Un article d'Esteban Hernández il·lustrat per Pere Salvà
Uno.
Mario es músico. Formó
parte de un grupo que publicó dos discos, uno de los cuales fue elegido lp del
año por la prensa especializada, tocó en todos los grandes festivales
nacionales, giró con frecuencia por España y llegó a subirse a escenarios
alemanes y estadounidenses. Cuando la banda se disolvió, los números no dejaban
lugar a dudas: habían perdido dinero.
Los grupos son cada vez más un entretenimiento que exige
tiempo, recursos económicos y dedicación a fondo perdido, ese tipo de cosas que
se hacen cuando se han realizado las tareas de la vida cotidiana, incluidas
aquellas que permiten la subsistencia económica. Cualquiera de los requisitos
necesarios para que el conjunto siga activo precisa inversión: instrumentos,
locales, desplazamientos, grabación de discos, actuaciones en salas. Los
músicos lo han interiorizado, con cierto fatalismo, pero también con una
sensación contradictoria que les lleva a pensar que quizá sea mejor así, porque
nada ajeno intervendrá en el proceso creativo, una suerte de ‘no tenemos dinero
pero sí libertad’. Cuando hablo con Mario me llama la atención la ausencia del
futuro en su discurso, porque he escuchado razonamientos similares muchas veces
en los últimos tiempos: nadie hace planes a largo plazo, se mueven en proyectos
puramente provisionales (la banda durará poco, hasta que surja una nueva
aventura) y carecen de esperanzas de llegar a generar los ingresos suficientes
para vivir de la música, un tema que ni siquiera aparece en las conversaciones.
No digo que no se piense en ello, pero del mismo modo que se anhela un
venturoso golpe de azar cuando se está desesperado o harto. No es un problema
del mundo de la música, sino de la cultura en general: el escritor sueña con
conseguir un éxito masivo, pero del mismo modo que un adolescente fantasea con
salir con una súper modelo: estaría bien, pero todos saben que no va a ocurrir.

• **DATOS SUMINISTRADOS**
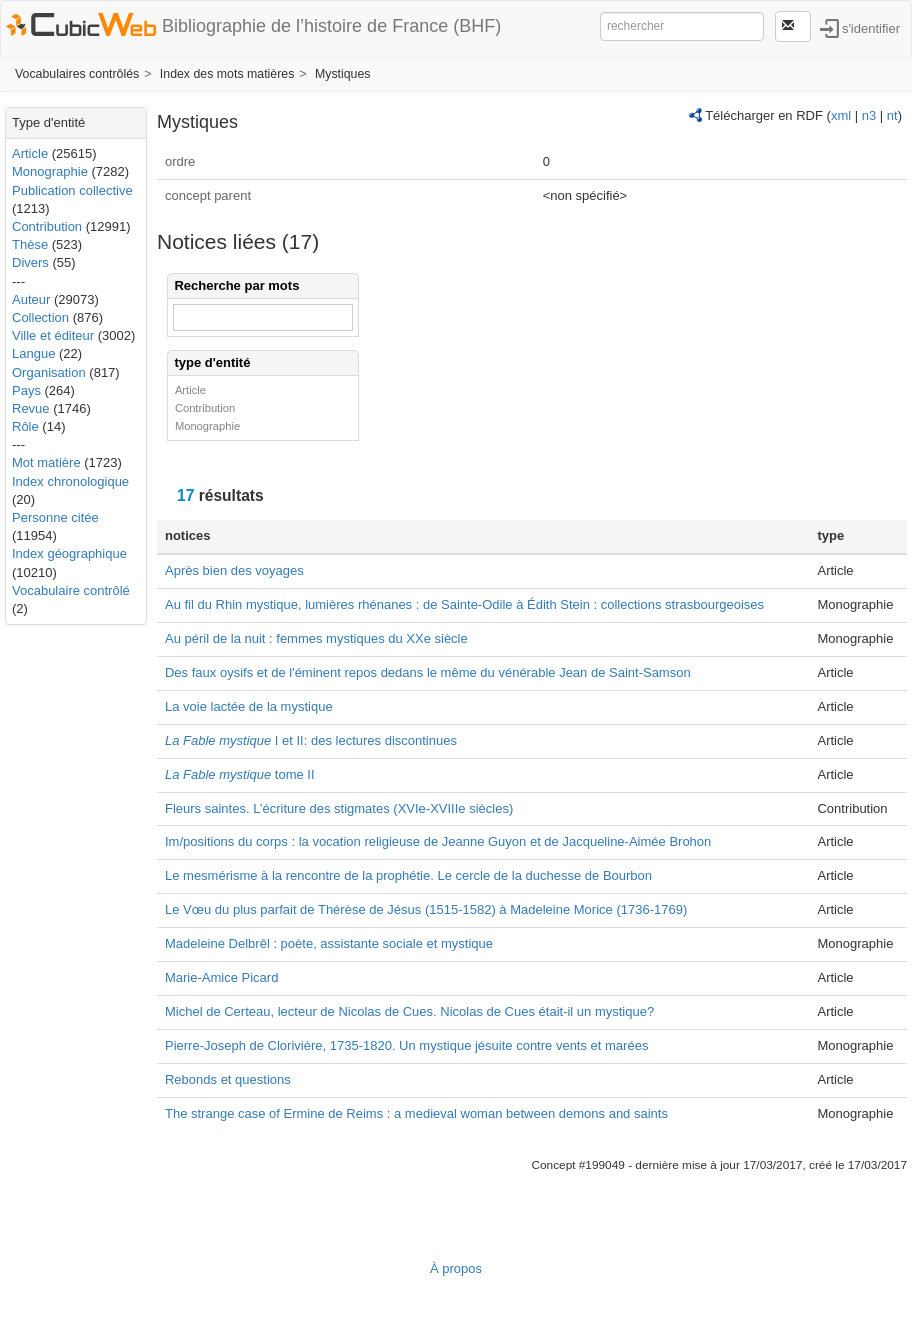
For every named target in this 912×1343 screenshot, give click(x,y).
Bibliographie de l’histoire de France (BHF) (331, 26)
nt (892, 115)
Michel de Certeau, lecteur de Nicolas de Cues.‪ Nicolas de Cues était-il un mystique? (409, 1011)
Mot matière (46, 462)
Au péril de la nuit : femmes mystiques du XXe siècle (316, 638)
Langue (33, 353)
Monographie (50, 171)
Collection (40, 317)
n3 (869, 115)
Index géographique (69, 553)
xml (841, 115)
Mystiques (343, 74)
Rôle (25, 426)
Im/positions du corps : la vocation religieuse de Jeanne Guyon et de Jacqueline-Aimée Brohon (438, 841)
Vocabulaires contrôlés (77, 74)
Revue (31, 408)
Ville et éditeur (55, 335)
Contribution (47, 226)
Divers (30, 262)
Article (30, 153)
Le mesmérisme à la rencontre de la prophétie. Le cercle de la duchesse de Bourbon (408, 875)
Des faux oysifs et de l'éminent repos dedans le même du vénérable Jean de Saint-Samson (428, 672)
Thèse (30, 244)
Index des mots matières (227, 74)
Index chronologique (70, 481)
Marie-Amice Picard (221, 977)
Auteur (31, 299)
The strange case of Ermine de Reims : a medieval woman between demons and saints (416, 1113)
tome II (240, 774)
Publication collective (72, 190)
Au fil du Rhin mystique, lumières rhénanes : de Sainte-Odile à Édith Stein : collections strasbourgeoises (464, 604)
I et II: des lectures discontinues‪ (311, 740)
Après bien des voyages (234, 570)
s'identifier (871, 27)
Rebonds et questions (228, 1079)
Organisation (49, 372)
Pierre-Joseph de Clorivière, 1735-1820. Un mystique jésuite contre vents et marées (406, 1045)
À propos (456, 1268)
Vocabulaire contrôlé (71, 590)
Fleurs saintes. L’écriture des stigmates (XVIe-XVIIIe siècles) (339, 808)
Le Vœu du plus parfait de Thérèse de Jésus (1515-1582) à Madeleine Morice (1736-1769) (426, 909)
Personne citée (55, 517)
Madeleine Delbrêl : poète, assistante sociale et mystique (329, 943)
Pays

• **TAREA ESCRITA**
Según el texto de lectura, ¿qué dejaban claro los números cuando se disolvió la banda de Mario?

• **EJERCICIO RESUELTO**
Que habían perdido dinero.